Las inquietudes juveniles encontrarán en Manuel Ascencio Padilla, el compañero de su vida, un par que luchará con ella por la libertad. Padilla ya está, en 1805, participando de grupos que, influidos por la ilustración francesa, planean la revolución.

Juana y Manuel tienen dos hijos y dos hijas que ella lleva consigo en las batallas en las que participa junto a su esposo.

Veamos lo que narra la historia: es el mes de marzo de 1814. Juana y Manuel han vencido a los realistas en varias batallas y esperan el contraataque. Las tropas revolucionarias deben dividirse: Manuel se encamina hacia La Laguna y Juana se interna con sus cuatro hijos pequeños y un grupo de guerrilleros en un refugio cercano al río, en el valle de Segura, provincia de Tomina. Llegamos al momento más crucial, a la batalla más cruel y más dolorosa. Juana se interna con sus cuatro hijos en el monte desconocido. No hay alimentos, no hay más adultos que ella: sus soldados escoltas han huido asustados. No hay caminos conocidos; no hay refugio posible a los vientos y a la plaga de insectos que llenan de pestes el cuerpo de sus pequeños. Hay una suerte de hueco, un gris vacío en esta zona de la vida de Juana. Porque es aquí donde se enferman cada uno de sus cuatro hijos, donde mueren Manuel y Mariano, antes de que Padilla y un indio amigo lleguen en auxilio de la madre guerrera. De vuelta en el refugio del valle de Segura mueren Juliana y Mercedes, las dos hijas, de fiebre palúdica y disentería.

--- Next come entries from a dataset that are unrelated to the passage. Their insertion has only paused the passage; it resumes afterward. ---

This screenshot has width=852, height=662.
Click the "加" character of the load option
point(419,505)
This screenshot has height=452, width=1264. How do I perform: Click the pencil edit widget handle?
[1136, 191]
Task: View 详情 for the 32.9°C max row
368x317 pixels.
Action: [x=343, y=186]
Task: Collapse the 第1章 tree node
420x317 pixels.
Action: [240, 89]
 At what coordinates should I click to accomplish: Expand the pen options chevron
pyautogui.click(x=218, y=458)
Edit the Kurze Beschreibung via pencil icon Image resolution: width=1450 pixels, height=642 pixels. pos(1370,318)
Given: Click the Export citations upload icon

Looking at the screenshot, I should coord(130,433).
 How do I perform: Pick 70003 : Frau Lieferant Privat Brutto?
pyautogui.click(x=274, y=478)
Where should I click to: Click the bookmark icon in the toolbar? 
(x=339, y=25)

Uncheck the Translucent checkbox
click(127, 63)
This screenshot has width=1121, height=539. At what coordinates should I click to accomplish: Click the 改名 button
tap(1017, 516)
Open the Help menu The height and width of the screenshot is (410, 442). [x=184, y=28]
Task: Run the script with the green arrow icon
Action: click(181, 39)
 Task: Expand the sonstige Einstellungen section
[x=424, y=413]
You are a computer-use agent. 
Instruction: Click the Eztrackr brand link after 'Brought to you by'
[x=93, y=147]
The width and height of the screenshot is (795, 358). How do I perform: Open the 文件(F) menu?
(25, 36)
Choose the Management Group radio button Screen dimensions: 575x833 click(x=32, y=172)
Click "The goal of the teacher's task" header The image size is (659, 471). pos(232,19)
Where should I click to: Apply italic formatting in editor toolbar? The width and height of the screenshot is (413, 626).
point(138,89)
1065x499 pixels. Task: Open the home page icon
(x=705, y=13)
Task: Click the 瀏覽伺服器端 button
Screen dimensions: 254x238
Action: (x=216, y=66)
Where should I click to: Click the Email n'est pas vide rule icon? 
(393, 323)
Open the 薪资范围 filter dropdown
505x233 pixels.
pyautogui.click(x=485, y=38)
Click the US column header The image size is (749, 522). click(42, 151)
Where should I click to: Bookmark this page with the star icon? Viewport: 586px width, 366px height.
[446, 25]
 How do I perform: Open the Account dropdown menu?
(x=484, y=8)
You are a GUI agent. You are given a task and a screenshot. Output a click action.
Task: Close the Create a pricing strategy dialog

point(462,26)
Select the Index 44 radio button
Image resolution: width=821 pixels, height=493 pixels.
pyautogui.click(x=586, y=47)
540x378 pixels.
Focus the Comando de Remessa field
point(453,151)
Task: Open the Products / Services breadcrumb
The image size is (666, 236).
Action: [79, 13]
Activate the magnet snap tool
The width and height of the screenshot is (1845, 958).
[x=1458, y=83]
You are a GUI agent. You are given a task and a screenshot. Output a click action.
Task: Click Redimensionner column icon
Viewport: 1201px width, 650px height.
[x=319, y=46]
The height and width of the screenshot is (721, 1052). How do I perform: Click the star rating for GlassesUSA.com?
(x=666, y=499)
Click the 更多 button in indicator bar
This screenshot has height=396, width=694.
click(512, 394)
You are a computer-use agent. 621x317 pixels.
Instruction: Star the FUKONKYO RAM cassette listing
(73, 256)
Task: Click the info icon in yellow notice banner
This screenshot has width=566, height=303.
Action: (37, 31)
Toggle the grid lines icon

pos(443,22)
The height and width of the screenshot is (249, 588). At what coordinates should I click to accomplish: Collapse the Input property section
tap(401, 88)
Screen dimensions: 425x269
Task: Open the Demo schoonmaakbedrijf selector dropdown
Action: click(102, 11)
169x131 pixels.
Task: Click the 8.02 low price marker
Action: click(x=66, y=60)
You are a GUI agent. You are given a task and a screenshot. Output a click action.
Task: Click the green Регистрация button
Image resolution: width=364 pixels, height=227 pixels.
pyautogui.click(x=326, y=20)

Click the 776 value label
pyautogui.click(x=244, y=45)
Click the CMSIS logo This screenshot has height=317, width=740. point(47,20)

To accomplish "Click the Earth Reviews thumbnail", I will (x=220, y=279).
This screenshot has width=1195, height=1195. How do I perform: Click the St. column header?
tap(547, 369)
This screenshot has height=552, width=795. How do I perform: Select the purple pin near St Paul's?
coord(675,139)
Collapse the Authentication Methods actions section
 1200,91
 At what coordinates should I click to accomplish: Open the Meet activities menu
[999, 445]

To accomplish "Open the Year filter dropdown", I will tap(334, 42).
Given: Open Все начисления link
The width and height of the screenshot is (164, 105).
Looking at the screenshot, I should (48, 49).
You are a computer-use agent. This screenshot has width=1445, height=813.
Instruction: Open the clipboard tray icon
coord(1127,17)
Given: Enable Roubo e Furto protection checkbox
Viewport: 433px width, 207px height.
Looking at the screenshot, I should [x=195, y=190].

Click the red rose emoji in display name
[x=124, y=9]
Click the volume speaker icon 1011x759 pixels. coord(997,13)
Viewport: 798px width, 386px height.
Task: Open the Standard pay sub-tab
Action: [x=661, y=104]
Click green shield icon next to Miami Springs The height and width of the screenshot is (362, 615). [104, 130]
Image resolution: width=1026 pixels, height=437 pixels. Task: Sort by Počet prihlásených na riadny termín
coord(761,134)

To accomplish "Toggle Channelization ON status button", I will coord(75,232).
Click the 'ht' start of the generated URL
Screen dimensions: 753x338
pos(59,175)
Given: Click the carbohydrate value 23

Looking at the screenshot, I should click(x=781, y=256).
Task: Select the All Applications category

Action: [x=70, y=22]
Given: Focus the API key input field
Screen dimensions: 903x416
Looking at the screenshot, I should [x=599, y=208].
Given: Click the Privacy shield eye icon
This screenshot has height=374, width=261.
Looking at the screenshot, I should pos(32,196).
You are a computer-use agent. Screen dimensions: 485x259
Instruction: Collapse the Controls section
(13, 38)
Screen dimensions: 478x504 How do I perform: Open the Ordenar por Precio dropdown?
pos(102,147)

Pero, como algunos pensaron, tanta muerte insoportable trae la vida: Juana está nuevamente embarazada cuando combate el 2 de agosto de 1814 con Padilla y su tropa, en el cerro de Carretas. Juana da a luz a Luisa Padilla junto al Río Grande cuando está comenzando el ataque realista. Los hombres que la custodiaban presumieron que su jefa estaba débil y que era el mejor momento para arrebatarle el botín de guerra con el que cuentan las tropas revolucionarias y que Juana custodiaba con celoso fervor. Además, la cabeza de Juana tenía precio, 10.000 pesos en plata.

Los traidores al mando de Loayza complotan y arremeten contra la teniente coronela, que se alza frente a ellos con su hija en brazos y la espada obsequiada por el General Belgrano, tendida hacia adelante en ademán de ataque. Algunos cuentan que ordenó el ataque en quechua a su tropa de indios amigos. Otros dicen que ella misma, con su espada, le arrancó la cabeza a Loayza de un solo sablazo de derecha. Juana monta a caballo con la pequeña Luisa en brazos y, juntas, se zambullen en el río. Logran llegar con vida a la otra orilla.

Juana es mujer, es amante, guerrera y madre. Roles contradictorios en el imaginario patriarcal de la época, y casi, casi, aún en la nuestra. Su maternidad es tan importante como sus luchas, aunque en el balance son sus ideales los que llevan las de ganar, arrebatados sus hijos e hijas en medio de tanta dureza. Juana es par; par de Padilla, de Belgrano, de Güemes, con quienes luchará por la independencia de los territorios bajo el dominio español. Una par en una sociedad de inequidades, una mujer no conforme con los moldes familiares dominantes, moldes enseñados por la religión y la tradición toda para imponer el concepto de sexo débil, indefenso, emocional y pasionalmente inestable. Su historia bien dice otra cosa. Su lucha no fue comprendida y aunque nombrada Teniente Coronel, así, en masculino, fue olvidada por los primeros gobiernos patrios.

Murió indigente el día 25 de mayo de 1862 cuando estaba por cumplir 82 años y fue enterrada en una fosa común. Sus restos fueron exhumados 100 años después, para ser guardados en un mausoleo que se construyó en su homenaje en la ciudad de Sucre, Bolivia.